The Department of Defense isn’t breaking any laws. The military isn’t required or even able to register a sex offender, but there are some lawmakers who say it’s time for that to change.
California Congresswoman Jackie Speier is a member of the House Armed Services committee. She plans to introduce a bill that would treat military sex offenders the same as the rest of us.
“To require everyone before they’re released from military prison to be fingerprinted, to have their DNA taken and to be identified as a sexual predator,” said Speier.
And Georgia Congressman Hank Johnson has asked to co-sponsor it.
“We are producing victims, often children. I think we must have some clear cut guidelines to protect the public from sexual predators,” said Johnson.

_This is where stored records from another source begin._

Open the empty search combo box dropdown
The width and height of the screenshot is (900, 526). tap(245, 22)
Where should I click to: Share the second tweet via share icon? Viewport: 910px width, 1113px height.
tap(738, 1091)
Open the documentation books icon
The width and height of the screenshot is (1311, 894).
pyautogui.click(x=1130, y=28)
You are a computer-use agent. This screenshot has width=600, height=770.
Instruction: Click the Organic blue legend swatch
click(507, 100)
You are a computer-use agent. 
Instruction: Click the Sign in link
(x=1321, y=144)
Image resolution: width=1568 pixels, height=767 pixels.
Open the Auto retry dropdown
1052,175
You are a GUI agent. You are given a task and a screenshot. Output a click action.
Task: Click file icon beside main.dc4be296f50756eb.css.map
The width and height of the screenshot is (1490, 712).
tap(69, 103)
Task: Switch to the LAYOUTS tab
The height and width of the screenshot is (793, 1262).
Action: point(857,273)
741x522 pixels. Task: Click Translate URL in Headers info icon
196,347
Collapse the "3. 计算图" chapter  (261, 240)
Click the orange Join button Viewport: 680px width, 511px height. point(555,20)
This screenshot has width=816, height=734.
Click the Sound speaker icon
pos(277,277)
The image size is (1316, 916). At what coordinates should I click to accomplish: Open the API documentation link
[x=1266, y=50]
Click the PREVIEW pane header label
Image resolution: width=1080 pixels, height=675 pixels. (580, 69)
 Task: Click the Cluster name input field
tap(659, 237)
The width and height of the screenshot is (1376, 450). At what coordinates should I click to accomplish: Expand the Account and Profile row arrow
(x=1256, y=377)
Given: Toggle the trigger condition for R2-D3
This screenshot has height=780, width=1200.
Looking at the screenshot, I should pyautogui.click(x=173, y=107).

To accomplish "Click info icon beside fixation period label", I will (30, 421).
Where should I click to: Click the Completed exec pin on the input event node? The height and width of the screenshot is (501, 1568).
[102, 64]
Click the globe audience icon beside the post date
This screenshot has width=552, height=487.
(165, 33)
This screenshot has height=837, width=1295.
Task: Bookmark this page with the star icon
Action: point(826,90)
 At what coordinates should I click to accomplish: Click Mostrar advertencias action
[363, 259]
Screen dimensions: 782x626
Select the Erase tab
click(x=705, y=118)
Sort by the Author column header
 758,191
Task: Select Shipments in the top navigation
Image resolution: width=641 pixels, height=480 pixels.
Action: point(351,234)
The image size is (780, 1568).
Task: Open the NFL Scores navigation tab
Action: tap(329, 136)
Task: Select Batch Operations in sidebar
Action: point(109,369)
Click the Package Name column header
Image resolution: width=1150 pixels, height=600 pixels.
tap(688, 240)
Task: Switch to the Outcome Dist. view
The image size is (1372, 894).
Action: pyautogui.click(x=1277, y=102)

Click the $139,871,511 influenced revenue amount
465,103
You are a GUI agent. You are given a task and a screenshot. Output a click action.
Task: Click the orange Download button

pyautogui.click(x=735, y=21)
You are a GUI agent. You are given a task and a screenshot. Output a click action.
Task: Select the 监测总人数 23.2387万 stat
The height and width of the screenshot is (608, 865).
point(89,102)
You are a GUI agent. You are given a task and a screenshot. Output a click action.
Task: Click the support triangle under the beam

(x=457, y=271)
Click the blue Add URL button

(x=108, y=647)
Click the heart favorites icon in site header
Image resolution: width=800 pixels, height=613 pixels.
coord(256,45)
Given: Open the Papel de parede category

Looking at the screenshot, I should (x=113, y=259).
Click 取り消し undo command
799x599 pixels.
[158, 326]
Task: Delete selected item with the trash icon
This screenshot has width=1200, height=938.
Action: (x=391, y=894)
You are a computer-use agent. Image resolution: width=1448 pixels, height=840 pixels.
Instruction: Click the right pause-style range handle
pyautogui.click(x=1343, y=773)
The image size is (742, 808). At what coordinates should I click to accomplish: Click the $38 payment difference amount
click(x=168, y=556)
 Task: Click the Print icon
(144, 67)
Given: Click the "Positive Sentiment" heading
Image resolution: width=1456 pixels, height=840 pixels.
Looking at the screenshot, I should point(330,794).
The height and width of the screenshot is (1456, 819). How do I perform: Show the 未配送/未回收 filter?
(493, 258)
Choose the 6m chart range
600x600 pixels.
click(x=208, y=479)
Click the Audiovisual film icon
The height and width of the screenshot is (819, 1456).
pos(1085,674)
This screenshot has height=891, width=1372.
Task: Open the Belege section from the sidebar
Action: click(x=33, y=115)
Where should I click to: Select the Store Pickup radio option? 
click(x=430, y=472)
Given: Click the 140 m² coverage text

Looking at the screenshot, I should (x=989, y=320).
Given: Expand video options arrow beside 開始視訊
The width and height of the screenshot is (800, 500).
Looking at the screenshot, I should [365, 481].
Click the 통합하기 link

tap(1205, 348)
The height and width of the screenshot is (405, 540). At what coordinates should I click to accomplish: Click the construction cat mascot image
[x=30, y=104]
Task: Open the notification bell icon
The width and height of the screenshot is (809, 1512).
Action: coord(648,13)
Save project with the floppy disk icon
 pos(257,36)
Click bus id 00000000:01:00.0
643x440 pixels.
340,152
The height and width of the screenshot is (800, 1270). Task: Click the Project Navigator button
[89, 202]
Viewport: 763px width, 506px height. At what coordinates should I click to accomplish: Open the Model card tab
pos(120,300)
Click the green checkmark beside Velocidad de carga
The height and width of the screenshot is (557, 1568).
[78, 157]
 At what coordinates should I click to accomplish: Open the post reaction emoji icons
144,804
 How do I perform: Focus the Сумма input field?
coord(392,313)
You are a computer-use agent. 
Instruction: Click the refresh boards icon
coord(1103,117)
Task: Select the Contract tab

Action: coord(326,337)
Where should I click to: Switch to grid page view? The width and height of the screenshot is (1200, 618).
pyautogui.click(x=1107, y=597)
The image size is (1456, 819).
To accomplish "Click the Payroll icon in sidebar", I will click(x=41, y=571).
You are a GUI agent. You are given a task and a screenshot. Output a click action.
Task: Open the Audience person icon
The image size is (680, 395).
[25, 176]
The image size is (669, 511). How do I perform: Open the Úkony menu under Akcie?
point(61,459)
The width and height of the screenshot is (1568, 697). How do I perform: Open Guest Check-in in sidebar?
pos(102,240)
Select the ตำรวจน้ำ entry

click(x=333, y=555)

Because Kingsberry isn’t the only one living under the radar. Just in Georgia, there’s Steven Lucas, who according to court records, was convicted of having sex with a 14-year old family member while serving at Moody Air Force base. We also learned about a man named Charles Caley who, according to the same military records, used sexually explicit pictures of children to “gratify his lust.”
“What has really distressed me is how willing the military has been not to hold people accountable who commit violent felonies,” said Speier.
The Department of Defense would not comment on pending legislation, but did issue a written statement regarding the IG’s report. In it a spokesperson Nate Christensen said:
The Department takes this issue very seriously and categorically does not condone the heinous behavior of convicted sexual offenders; that behavior simply has no place has no place in our military or society. While the Department fully complies with existing law requirements under the Sex Offender Registration and Notification Act (SORNA), we recognize that due to jurisdictional issues there are gaps in former military members actually reporting to the appropriate state sex offender registry post release from the Military Service or Military Prison.
That is why we are in the process of developing Department-wide policy and a partnership with the United States Marshals Service which will ensure that convicted sex-offenders fully comply with the law, as it is intended.
We went looking for Kingsberry, retracing his steps and talking with family. According to Kingsberry’s Facebook page he attended Chattahoochee Tech in Marietta — a rapist, among students, with no one the wiser.
He was convicted in Fulton County for soliciting an undercover officer for sex and in October, was arrested in South Carolina for assault and battery.
To get us to stop digging, Kingsberry gave us a call. Kingsberry didn’t want to talk on camera, but did promise to register. A few hours later, we found his name, where many say it should have been all along — on Georgia’s sex offender registry.
The GBI admits they had no idea Kingsberry was back in Georgia and law enforcement in DeKalb County says it wasn’t even looking for him. They were all grateful though for his phone call that day, asking if he could register.
The GBI says this is very much a public safety issue that needs a national solution. Keenan says in Georgia, the only government page with more public views than the sex offender registry – is the winning numbers from the lottery.